From the start of the listing through the line with "point(665,315)", rewrite the lines with every "screenshot" changed to "image" and everything else left as it is.

┄┄┄┄┄┄┄┄┄┄┄┄┄┄┄┄┄┄┄┄

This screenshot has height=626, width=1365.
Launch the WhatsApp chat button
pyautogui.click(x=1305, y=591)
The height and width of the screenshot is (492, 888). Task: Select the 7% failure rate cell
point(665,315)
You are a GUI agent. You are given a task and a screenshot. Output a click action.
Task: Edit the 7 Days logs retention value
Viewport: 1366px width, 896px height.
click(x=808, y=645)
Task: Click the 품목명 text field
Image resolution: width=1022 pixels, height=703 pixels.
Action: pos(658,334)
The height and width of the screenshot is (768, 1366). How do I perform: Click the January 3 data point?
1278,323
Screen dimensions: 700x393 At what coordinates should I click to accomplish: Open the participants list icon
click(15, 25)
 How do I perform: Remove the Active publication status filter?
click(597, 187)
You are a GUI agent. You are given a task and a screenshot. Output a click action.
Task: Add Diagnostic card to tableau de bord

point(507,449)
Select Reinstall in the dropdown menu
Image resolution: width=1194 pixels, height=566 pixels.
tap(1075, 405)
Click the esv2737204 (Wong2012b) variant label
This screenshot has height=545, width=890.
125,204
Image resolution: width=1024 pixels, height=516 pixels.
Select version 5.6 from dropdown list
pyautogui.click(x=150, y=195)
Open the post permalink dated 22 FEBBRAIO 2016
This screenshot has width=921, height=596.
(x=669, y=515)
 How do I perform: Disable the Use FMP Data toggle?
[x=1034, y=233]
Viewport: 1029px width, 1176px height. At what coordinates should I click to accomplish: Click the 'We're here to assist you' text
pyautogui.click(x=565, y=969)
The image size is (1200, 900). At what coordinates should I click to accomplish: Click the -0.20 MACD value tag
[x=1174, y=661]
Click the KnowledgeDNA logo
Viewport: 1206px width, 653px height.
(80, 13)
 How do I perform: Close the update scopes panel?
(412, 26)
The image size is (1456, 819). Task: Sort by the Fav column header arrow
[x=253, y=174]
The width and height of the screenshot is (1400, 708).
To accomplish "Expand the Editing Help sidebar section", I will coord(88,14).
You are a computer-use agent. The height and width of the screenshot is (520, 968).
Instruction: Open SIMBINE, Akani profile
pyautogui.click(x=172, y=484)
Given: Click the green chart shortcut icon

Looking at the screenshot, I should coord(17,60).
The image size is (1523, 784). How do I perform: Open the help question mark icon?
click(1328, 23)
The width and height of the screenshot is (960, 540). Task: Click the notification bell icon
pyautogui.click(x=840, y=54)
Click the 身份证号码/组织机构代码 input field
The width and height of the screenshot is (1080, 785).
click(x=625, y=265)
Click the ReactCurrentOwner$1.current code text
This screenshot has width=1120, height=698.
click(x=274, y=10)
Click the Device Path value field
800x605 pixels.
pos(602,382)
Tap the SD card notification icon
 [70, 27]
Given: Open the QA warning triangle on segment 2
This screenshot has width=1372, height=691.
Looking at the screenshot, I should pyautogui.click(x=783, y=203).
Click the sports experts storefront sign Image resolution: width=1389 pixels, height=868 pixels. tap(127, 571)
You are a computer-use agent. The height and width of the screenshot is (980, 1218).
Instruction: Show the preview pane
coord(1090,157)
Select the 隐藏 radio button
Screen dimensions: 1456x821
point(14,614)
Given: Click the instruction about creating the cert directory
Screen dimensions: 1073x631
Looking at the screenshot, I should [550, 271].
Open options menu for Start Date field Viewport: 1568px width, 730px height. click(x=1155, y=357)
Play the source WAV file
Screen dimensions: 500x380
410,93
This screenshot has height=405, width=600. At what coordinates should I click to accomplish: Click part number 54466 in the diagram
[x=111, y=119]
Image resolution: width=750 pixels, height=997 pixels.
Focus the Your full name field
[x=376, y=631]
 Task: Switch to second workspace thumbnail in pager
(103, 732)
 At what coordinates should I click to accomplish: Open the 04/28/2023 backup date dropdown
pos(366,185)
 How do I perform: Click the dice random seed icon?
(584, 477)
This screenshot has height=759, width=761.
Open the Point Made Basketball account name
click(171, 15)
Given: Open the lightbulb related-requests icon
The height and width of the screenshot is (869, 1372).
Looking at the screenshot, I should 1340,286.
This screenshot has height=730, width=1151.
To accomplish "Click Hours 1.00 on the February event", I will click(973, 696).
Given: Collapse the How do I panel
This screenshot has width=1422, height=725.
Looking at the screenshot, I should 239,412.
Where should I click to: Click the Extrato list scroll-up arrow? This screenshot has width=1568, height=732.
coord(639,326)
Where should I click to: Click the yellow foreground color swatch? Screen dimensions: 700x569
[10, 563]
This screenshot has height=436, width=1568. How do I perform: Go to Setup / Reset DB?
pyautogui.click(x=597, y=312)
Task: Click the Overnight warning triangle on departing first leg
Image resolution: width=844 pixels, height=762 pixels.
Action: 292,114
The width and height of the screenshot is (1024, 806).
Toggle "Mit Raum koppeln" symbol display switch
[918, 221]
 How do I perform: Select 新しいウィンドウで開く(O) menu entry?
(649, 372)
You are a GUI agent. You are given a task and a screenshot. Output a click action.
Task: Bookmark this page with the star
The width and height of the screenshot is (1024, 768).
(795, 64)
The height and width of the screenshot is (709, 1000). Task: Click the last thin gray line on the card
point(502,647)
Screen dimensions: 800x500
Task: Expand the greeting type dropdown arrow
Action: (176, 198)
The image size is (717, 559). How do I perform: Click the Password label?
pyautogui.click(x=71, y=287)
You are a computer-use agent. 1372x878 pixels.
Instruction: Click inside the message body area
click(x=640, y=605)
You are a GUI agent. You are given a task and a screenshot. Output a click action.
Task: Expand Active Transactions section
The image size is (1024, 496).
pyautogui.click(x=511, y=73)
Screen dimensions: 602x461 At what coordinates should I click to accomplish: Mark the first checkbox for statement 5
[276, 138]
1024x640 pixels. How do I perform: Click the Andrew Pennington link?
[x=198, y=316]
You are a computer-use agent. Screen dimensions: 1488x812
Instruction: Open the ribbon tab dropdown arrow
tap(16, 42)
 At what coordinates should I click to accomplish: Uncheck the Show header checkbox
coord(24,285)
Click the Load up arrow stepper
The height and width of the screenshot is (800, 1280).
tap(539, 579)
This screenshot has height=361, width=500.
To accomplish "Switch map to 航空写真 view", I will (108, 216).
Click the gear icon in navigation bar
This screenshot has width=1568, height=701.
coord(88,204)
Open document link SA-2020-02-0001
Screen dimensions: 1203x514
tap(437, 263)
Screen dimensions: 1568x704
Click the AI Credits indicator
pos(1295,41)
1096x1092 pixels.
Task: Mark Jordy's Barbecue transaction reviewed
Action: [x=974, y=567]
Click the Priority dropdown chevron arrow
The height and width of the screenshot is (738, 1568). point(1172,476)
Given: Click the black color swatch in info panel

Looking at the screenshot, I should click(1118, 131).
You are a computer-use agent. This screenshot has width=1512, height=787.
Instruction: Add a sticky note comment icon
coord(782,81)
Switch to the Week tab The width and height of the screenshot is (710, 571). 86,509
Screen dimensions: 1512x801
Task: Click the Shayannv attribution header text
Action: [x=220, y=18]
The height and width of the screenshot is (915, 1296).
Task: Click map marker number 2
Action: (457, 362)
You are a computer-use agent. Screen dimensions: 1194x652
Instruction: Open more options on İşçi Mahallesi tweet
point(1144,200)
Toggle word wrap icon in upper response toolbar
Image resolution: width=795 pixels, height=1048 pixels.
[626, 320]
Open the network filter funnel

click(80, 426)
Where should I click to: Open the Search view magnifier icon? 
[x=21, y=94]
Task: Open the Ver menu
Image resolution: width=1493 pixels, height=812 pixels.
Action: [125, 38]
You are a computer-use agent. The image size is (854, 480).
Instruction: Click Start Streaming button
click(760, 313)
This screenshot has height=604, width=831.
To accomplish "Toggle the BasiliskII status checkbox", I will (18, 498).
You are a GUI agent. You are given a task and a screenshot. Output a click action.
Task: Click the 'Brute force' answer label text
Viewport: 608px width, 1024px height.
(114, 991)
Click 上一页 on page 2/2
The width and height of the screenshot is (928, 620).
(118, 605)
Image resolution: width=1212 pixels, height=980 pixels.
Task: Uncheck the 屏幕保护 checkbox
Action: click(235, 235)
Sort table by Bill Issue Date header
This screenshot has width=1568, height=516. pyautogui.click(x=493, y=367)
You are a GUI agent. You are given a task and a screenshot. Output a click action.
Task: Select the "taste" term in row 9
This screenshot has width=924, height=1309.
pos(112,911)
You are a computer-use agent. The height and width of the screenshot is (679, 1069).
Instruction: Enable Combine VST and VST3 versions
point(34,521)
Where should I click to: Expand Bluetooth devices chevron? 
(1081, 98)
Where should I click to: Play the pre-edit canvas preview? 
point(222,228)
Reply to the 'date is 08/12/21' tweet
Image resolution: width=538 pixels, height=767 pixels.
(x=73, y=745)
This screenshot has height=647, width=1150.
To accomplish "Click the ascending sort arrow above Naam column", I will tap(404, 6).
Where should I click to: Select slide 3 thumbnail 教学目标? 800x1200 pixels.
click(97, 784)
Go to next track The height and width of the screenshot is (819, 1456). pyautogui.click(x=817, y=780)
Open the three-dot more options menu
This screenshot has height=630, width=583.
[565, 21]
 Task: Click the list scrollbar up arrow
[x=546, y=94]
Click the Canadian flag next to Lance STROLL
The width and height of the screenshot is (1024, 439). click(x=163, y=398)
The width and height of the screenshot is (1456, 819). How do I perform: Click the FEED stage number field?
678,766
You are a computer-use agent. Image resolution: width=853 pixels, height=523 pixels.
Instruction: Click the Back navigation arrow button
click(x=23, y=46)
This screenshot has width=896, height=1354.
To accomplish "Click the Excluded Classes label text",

┄┄┄┄┄┄┄┄┄┄┄┄┄┄┄┄┄┄┄┄

- **In response**
This image has height=626, width=1365.
Launch the WhatsApp chat button
pyautogui.click(x=1305, y=591)
The height and width of the image is (492, 888). Task: Select the 7% failure rate cell
point(665,315)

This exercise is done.